**Problem details:**
An exact transcription of all the entries below is required.

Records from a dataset
+--
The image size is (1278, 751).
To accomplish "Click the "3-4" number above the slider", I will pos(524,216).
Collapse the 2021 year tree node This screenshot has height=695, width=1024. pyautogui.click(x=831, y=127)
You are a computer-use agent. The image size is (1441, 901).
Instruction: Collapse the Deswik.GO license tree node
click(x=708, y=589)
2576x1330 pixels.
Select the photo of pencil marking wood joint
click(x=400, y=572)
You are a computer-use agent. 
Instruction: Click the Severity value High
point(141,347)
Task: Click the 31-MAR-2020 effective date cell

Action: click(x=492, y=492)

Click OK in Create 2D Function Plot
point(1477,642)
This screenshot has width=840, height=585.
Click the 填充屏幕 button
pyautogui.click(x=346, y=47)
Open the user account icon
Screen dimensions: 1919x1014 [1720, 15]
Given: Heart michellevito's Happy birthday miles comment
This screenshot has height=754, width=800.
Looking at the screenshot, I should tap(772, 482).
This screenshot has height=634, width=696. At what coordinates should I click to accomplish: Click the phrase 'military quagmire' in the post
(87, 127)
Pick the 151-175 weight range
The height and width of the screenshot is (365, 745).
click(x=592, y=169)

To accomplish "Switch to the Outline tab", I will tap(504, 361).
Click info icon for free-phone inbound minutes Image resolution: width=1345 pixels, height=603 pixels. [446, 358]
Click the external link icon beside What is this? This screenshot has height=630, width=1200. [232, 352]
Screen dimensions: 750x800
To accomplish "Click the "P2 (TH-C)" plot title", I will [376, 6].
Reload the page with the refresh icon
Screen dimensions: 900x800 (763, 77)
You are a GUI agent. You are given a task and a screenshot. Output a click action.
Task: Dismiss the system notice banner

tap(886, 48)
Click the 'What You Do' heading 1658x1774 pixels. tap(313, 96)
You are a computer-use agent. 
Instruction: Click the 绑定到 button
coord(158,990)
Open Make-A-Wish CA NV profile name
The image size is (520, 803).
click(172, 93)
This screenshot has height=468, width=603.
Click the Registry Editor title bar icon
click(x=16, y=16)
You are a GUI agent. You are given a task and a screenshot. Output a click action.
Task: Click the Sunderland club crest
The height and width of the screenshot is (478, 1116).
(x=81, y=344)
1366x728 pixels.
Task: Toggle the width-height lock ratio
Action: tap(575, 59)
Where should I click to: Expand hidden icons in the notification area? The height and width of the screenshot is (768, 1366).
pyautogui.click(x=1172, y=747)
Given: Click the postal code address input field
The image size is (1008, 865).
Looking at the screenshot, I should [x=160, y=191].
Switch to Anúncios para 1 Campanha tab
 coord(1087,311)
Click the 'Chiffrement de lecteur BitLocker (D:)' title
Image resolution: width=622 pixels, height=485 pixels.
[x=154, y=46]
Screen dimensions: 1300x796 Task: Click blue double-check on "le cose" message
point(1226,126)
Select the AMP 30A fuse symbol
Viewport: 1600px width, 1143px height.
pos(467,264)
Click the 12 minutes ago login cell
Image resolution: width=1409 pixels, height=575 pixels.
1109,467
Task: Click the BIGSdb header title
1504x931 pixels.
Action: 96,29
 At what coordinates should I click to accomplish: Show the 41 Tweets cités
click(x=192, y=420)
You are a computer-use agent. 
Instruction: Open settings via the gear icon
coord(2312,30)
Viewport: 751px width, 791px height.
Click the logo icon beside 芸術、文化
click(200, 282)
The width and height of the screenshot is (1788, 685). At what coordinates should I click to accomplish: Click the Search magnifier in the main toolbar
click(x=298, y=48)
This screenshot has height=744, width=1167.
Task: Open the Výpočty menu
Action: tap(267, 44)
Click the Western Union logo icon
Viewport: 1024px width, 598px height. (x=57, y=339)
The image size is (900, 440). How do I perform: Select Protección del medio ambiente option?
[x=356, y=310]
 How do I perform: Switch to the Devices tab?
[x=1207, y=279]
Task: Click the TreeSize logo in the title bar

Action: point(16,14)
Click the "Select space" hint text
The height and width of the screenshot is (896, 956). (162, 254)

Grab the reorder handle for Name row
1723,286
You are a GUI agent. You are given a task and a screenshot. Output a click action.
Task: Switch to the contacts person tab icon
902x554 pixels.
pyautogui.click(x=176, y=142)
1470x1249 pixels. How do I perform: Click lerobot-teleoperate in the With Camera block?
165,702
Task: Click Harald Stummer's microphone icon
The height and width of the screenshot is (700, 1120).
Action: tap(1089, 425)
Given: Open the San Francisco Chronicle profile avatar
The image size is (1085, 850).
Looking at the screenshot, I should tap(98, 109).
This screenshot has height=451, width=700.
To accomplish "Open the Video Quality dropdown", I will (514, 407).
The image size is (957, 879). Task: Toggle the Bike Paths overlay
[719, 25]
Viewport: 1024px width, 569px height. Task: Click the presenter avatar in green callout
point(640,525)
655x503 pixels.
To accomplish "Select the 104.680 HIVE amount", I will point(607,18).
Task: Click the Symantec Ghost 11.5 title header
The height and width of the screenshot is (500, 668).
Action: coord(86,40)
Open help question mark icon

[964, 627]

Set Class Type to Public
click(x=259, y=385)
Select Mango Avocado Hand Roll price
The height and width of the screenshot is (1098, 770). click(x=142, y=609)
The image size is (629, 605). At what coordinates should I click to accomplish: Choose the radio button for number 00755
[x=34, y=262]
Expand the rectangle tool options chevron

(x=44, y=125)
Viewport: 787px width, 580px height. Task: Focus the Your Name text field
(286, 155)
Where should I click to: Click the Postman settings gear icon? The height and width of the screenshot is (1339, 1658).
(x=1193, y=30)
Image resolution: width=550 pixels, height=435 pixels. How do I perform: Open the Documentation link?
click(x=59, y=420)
+--
**Reply:**
The image size is (1278, 751).
To accomplish "Click the "3-4" number above the slider", I will pos(524,216).
Collapse the 2021 year tree node This screenshot has height=695, width=1024. pyautogui.click(x=831, y=127)
You are a computer-use agent. The image size is (1441, 901).
Instruction: Collapse the Deswik.GO license tree node
click(x=708, y=589)
2576x1330 pixels.
Select the photo of pencil marking wood joint
click(x=400, y=572)
You are a computer-use agent. 
Instruction: Click the Severity value High
point(141,347)
Task: Click the 31-MAR-2020 effective date cell

Action: click(x=492, y=492)

Click OK in Create 2D Function Plot
point(1477,642)
This screenshot has width=840, height=585.
Click the 填充屏幕 button
pyautogui.click(x=346, y=47)
Open the user account icon
Screen dimensions: 1919x1014 [1720, 15]
Given: Heart michellevito's Happy birthday miles comment
This screenshot has height=754, width=800.
Looking at the screenshot, I should tap(772, 482).
This screenshot has height=634, width=696. At what coordinates should I click to accomplish: Click the phrase 'military quagmire' in the post
(87, 127)
Pick the 151-175 weight range
The height and width of the screenshot is (365, 745).
click(x=592, y=169)

To accomplish "Switch to the Outline tab", I will tap(504, 361).
Click info icon for free-phone inbound minutes Image resolution: width=1345 pixels, height=603 pixels. [446, 358]
Click the external link icon beside What is this? This screenshot has height=630, width=1200. [232, 352]
Screen dimensions: 750x800
To accomplish "Click the "P2 (TH-C)" plot title", I will [376, 6].
Reload the page with the refresh icon
Screen dimensions: 900x800 (763, 77)
You are a GUI agent. You are given a task and a screenshot. Output a click action.
Task: Dismiss the system notice banner

tap(886, 48)
Click the 'What You Do' heading 1658x1774 pixels. tap(313, 96)
You are a computer-use agent. 
Instruction: Click the 绑定到 button
coord(158,990)
Open Make-A-Wish CA NV profile name
The image size is (520, 803).
click(172, 93)
This screenshot has height=468, width=603.
Click the Registry Editor title bar icon
click(x=16, y=16)
You are a GUI agent. You are given a task and a screenshot. Output a click action.
Task: Click the Sunderland club crest
The height and width of the screenshot is (478, 1116).
(x=81, y=344)
1366x728 pixels.
Task: Toggle the width-height lock ratio
Action: tap(575, 59)
Where should I click to: Expand hidden icons in the notification area? The height and width of the screenshot is (768, 1366).
pyautogui.click(x=1172, y=747)
Given: Click the postal code address input field
The image size is (1008, 865).
Looking at the screenshot, I should [x=160, y=191].
Switch to Anúncios para 1 Campanha tab
 coord(1087,311)
Click the 'Chiffrement de lecteur BitLocker (D:)' title
Image resolution: width=622 pixels, height=485 pixels.
[x=154, y=46]
Screen dimensions: 1300x796 Task: Click blue double-check on "le cose" message
point(1226,126)
Select the AMP 30A fuse symbol
Viewport: 1600px width, 1143px height.
pos(467,264)
Click the 12 minutes ago login cell
Image resolution: width=1409 pixels, height=575 pixels.
1109,467
Task: Click the BIGSdb header title
1504x931 pixels.
Action: 96,29
 At what coordinates should I click to accomplish: Show the 41 Tweets cités
click(x=192, y=420)
You are a computer-use agent. 
Instruction: Open settings via the gear icon
coord(2312,30)
Viewport: 751px width, 791px height.
Click the logo icon beside 芸術、文化
click(200, 282)
The width and height of the screenshot is (1788, 685). At what coordinates should I click to accomplish: Click the Search magnifier in the main toolbar
click(x=298, y=48)
This screenshot has height=744, width=1167.
Task: Open the Výpočty menu
Action: tap(267, 44)
Click the Western Union logo icon
Viewport: 1024px width, 598px height. (x=57, y=339)
The image size is (900, 440). How do I perform: Select Protección del medio ambiente option?
[x=356, y=310]
 How do I perform: Switch to the Devices tab?
[x=1207, y=279]
Task: Click the TreeSize logo in the title bar

Action: point(16,14)
Click the "Select space" hint text
The height and width of the screenshot is (896, 956). (162, 254)

Grab the reorder handle for Name row
1723,286
You are a GUI agent. You are given a task and a screenshot. Output a click action.
Task: Switch to the contacts person tab icon
902x554 pixels.
pyautogui.click(x=176, y=142)
1470x1249 pixels. How do I perform: Click lerobot-teleoperate in the With Camera block?
165,702
Task: Click Harald Stummer's microphone icon
The height and width of the screenshot is (700, 1120).
Action: tap(1089, 425)
Given: Open the San Francisco Chronicle profile avatar
The image size is (1085, 850).
Looking at the screenshot, I should tap(98, 109).
This screenshot has height=451, width=700.
To accomplish "Open the Video Quality dropdown", I will (514, 407).
The image size is (957, 879). Task: Toggle the Bike Paths overlay
[719, 25]
Viewport: 1024px width, 569px height. Task: Click the presenter avatar in green callout
point(640,525)
655x503 pixels.
To accomplish "Select the 104.680 HIVE amount", I will point(607,18).
Task: Click the Symantec Ghost 11.5 title header
The height and width of the screenshot is (500, 668).
Action: coord(86,40)
Open help question mark icon

[964, 627]

Set Class Type to Public
click(x=259, y=385)
Select Mango Avocado Hand Roll price
The height and width of the screenshot is (1098, 770). click(x=142, y=609)
The image size is (629, 605). At what coordinates should I click to accomplish: Choose the radio button for number 00755
[x=34, y=262]
Expand the rectangle tool options chevron

(x=44, y=125)
Viewport: 787px width, 580px height. Task: Focus the Your Name text field
(286, 155)
Where should I click to: Click the Postman settings gear icon? The height and width of the screenshot is (1339, 1658).
(x=1193, y=30)
Image resolution: width=550 pixels, height=435 pixels. How do I perform: Open the Documentation link?
click(x=59, y=420)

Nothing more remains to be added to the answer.